### BRIEF
Retype each entry. Leave every word as it is.

### Data extracted from a collection
────

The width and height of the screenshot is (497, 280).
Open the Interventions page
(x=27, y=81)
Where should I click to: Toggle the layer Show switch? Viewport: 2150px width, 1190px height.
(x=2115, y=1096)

────

### WRITTEN ANSWER
The width and height of the screenshot is (497, 280).
Open the Interventions page
(x=27, y=81)
Where should I click to: Toggle the layer Show switch? Viewport: 2150px width, 1190px height.
(x=2115, y=1096)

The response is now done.